Notice: The reproducibility variables underlying each score are classified using an automated LLM-based pipeline, validated against a manually labeled dataset. LLM-based classification introduces uncertainty and potential bias; scores should be interpreted as estimates. Full accuracy metrics and methodology are described in Coakley et alK. L. Coakley, T. Snelleman, H. Hoos, and O. E. Gundersen, "The embrace of open science: An analysis of a decade of AI research and 56 800 conference papers," Under Review, 2026..

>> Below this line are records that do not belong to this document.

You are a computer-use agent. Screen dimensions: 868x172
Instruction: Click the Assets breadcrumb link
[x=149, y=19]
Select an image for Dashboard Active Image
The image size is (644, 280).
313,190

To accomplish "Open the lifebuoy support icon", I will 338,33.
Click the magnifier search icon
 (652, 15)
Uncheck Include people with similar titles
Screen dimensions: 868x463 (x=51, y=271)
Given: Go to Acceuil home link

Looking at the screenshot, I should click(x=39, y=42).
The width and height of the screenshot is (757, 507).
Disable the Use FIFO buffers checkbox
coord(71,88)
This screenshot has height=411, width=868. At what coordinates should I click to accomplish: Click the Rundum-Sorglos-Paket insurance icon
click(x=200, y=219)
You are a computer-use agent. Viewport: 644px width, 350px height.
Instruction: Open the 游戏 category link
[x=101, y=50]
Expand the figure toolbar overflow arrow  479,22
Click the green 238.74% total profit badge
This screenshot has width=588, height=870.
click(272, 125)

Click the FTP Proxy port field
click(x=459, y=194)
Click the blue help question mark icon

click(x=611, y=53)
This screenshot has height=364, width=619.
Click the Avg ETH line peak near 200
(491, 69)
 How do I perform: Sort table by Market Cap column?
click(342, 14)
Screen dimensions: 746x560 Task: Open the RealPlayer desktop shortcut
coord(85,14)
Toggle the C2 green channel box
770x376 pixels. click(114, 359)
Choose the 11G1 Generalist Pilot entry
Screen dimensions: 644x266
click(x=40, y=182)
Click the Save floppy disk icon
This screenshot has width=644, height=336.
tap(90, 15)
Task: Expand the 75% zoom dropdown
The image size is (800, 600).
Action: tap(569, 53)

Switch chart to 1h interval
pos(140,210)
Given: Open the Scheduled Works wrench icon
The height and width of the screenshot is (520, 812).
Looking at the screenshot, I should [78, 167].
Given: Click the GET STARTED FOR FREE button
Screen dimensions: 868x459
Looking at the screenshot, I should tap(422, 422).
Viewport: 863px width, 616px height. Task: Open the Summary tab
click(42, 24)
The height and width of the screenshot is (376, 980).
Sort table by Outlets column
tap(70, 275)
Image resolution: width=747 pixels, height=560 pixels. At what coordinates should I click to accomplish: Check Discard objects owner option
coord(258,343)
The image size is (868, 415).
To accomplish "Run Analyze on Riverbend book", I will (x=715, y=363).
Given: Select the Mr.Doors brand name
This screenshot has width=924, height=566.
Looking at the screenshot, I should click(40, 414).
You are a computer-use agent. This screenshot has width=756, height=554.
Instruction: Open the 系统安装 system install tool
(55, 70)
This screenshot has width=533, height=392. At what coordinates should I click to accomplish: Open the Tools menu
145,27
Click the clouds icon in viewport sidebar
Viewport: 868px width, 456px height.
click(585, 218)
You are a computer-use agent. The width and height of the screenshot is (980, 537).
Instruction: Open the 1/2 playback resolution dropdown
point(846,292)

MPMAvatar: Learning 3D Gaussian Avatars with Accurate and Robust Physics-Based Dynamics

Authors: Changmin Lee, Jihyun Lee, Tae-Kyun Kim

NeurIPS 2025 | Venue PDF | LLM Run Details

Reproducibility Variable Result LLM Response
Research Type Experimental In our experiments, we demonstrate that MPMAvatar significantly outperforms the existing state-of-the-art physics-based avatar in terms of (1) dynamics modeling accuracy, (2) rendering accuracy, and (3) robustness and efficiency. Additionally, we present a novel application in which our avatar generalizes to unseen interactions in a zeroshot manner which was not achievable with previous learning-based methods due to their limited simulation generalizability. Our project page is at: https: //KAISTChangmin.github.io/MPMAvatar/.
Researcher Affiliation Academia Changmin Lee Jihyun Lee Tae-Kyun Kim KAIST EMAIL
Pseudocode Yes Algorithm 1 Collision Handling
Open Source Code No Our code will be also publicly available to allow full reproducibility.
Open Datasets Yes We perform our main evaluations on (1) Actors HQ [14]. In particular, we select four subjects used in [78]: two characters in loose dresses and two characters in two-piece outfits. ... we additionally include four sequences from (2) 4D-DRESS [66] dataset, to perform more extensive comparisons.
Dataset Splits Yes For training each subject, we use 24 frames with large cloth dynamics for physical parameter learning and 200 frames for appearance learning. For testing, we use 200 unseen frames per subject. Whereas the existing work [70] only uses Actors HQ for evaluation, we additionally include four sequences from (2) 4D-DRESS [66] dataset, to perform more extensive comparisons. We use two subjects in tops and skirts and two in tops and tight jeans. For training, we use 11 frames for physical parameter learning and 100 frames for appearance learning, while testing was carried out on 100 unseen frames.
Hardware Specification Yes Simulation time and computing resource. As noted in the main paper (Sec. 5.2), our simulation runs at approximately 1.1 seconds per frame on a single NVIDIA GeForce RTX 4090.
Software Dependencies No As the official implementation of the MPM solver for this constitutive model is not publicly available, we re-implemented it using PyTorch [50] and Warp [40], and plan to release our code to facilitate future research.
Experiment Setup Yes Our MPM simulation uses a time step of t = 0.04 with N = 400 substeps and a grid resolution of 200. We optimize the physical parameters over 200 iterations using the Adam optimizer. For finite-difference gradient estimation, the perturbation sizes are set to Δρ = 0.05, ΔE = 5, and Δα = 0.005. The corresponding learning rates are 0.01 for ρ, 0.3 for E, and 0.01 for α. All parameters are initialized as ρ = 1.0, E = 100, and α = 1.0 for physical parameter learning, while ν, γ, and κ are fixed at their default values of 0.3, 500, and 500, respectively.